John Russell, who often played bad guys in movies but was the heroic Marshal Dan Troop in the fine TV Western LAWMAN (based on the Harry Whittington novel TROUBLE RIDES TALL, by the way), is also a hero in SOLDIERS OF FORTUNE, playing the stalwart adventurer Tim Kelly. His sidekick and occasional comedy relief was Toubo Smith, played by Chick Chandler. Their dangerous assignments took them all over the world, but they were usually in some exotic locale like Africa or South America. It seems like I remember numerous episodes set in the deserts of North Africa. Of course there were plenty of death traps set by loathsome bad guys, a few sultry, beautiful women, gun battles, rope bridges, maybe even some quicksand. And of course I ate it all up with a spoon, permanently warping my brain, as you can probably tell if you've read much of my fiction, the biggest influences on which seem to have been pulps, comic books, and Fifties TV shoot-em-ups. Glorious influences one and all, I might add.


If you read the comments and reviews on IMDB concerning SOLDIERS OF FORTUNE, you'll see that there's a wide range of opinions.

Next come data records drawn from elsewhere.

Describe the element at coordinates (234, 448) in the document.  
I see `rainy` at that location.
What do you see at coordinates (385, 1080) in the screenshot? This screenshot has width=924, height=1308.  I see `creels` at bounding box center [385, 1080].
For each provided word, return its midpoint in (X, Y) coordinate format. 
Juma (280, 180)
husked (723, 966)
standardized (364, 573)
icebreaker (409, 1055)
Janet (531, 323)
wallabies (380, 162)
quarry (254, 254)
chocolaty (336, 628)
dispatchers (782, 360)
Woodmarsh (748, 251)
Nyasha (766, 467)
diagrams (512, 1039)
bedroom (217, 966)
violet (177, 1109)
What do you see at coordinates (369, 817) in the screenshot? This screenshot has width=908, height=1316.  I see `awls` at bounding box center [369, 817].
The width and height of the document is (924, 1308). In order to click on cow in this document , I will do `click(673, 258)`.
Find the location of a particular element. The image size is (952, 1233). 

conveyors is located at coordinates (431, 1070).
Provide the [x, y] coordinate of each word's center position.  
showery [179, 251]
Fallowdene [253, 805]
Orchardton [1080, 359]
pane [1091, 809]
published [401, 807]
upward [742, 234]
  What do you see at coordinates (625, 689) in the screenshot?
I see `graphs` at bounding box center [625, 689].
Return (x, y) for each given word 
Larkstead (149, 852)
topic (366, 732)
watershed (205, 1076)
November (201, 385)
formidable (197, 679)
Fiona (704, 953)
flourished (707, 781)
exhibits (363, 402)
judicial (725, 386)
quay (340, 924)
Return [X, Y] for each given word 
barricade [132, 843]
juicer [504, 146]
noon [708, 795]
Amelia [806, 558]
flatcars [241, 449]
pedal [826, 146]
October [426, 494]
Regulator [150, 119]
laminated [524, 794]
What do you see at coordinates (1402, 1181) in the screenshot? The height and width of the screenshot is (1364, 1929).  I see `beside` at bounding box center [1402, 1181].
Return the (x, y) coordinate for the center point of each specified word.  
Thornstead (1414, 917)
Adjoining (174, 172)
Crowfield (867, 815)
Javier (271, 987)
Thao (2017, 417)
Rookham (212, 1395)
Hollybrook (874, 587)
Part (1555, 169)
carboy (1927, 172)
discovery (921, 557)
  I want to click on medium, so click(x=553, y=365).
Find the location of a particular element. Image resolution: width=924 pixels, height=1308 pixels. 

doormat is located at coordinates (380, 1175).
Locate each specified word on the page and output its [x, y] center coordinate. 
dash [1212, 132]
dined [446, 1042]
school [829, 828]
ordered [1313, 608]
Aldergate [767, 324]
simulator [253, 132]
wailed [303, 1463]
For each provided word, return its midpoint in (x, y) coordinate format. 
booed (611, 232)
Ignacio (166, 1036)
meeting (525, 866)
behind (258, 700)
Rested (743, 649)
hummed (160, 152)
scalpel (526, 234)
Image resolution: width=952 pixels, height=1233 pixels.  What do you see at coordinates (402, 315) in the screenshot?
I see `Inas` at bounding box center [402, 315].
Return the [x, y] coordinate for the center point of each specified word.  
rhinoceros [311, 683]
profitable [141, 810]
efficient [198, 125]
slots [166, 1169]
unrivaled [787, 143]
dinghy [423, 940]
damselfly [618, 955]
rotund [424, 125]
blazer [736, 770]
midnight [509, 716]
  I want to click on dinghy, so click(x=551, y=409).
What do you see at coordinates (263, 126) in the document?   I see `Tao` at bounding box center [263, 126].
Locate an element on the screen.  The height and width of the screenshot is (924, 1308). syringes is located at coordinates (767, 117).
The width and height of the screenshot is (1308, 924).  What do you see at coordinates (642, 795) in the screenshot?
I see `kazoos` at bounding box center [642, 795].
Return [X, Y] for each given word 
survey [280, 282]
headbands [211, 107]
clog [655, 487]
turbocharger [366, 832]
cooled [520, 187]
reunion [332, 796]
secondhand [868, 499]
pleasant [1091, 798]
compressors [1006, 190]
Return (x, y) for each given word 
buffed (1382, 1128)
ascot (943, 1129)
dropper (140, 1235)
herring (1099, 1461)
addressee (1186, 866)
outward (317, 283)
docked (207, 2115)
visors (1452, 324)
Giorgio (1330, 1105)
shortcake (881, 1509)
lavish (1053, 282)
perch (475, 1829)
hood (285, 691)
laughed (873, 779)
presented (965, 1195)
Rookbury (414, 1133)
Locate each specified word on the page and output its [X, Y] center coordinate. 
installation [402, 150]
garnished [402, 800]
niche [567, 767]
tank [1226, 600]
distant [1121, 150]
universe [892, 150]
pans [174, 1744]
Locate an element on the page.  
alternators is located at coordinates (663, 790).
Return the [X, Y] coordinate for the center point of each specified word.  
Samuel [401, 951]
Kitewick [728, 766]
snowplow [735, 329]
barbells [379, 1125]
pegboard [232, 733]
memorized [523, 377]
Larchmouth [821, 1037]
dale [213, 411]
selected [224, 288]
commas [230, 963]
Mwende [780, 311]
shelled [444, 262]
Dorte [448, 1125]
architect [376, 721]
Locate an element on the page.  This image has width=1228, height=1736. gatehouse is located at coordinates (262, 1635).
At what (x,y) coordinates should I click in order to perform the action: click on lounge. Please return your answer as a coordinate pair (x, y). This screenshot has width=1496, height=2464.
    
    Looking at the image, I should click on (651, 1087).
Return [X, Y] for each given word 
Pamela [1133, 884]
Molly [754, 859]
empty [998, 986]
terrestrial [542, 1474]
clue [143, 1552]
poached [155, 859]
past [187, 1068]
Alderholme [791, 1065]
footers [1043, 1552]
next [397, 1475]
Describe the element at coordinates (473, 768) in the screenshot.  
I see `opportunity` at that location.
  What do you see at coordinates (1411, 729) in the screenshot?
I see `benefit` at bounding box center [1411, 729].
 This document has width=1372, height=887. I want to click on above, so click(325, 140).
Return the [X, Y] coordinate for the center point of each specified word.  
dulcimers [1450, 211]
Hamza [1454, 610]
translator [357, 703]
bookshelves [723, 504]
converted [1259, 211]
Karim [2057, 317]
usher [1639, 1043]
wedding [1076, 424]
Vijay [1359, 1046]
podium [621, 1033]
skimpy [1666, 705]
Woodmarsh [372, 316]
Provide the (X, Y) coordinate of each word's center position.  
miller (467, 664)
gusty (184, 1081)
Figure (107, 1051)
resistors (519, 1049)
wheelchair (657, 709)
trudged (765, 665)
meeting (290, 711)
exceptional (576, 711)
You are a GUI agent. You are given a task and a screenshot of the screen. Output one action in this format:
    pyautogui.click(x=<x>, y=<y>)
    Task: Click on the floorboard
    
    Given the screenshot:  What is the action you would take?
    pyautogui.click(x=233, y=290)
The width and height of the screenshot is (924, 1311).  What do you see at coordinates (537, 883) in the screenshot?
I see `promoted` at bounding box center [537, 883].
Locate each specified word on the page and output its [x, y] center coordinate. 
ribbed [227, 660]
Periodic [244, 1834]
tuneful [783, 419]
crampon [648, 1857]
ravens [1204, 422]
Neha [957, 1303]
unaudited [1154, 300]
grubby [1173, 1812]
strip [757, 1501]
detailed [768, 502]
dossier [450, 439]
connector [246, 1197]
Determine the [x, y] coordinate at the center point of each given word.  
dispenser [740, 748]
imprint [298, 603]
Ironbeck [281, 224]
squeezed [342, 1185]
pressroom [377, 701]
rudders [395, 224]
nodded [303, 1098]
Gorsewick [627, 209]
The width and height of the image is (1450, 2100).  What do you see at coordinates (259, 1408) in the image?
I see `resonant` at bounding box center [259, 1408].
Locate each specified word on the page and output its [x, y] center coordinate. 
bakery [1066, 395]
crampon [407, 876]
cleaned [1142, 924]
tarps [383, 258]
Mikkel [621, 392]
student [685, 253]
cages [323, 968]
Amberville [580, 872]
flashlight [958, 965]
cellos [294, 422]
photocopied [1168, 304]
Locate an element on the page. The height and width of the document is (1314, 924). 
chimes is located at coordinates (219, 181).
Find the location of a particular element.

A lot of middle-aged guys like me seem to remember it very fondly, with comments about how good the writing and the location photography were. However, others think it was an absolutely terrible series with bad writing and shoddy production values. I don't know. Fifty-year-old memories are tricky things. But unless and until I get a chance to watch some of the episodes again, I prefer to remember it through the eyes of eight-year-old me, sitting there in front of a black-and-white TV wondering how Tim and Toubo are going to get out of that snake-filled pit where the evil sultan has imprisoned them. And then when they do escape . . . watch out for that quicksand, guys!

Monday, August 01, 2011

The Sandhills Shootings - Chap O'Keefe

THE SANDHILLS SHOOTING is one of Chap O'Keefe's early novels and the second to feature range detective/hired gun Joshua Dillard. In this one, Dillard gets a letter from his brother-in-law, who is serving as a deputy marshal in a small town in Nebraska, asking him to come and help prevent a range war that's brewing in the sandhills area of that state. At the same time, Dillard is summoned to Omaha by a wealthy businessman who also has connections in the sandhills. Naturally, those two cases turn out to be related, but Dillard doesn't discover that until there are several attempts on his life, in one of which he's shot and left for dead.


Chap O'Keefe (who is really friend-of-this-blog Keith Chapman) takes a traditional Western plot and as usual spins it into something more with clever plot twists, well-developed and interesting characters, and plenty of tough, hardboiled action scenes. Joshua Dillard has turned into one of my favorite Western characters. Although he's fast with a gun and can handle himself just fine in a fistfight, he's hardly a superman, but rather a flawed but determined man trying to make his way on a brutal frontier.


THE SANDHILLS SHOOTING is now available in an affordable e-book edition. If you're a Western fan, I highly recommend it.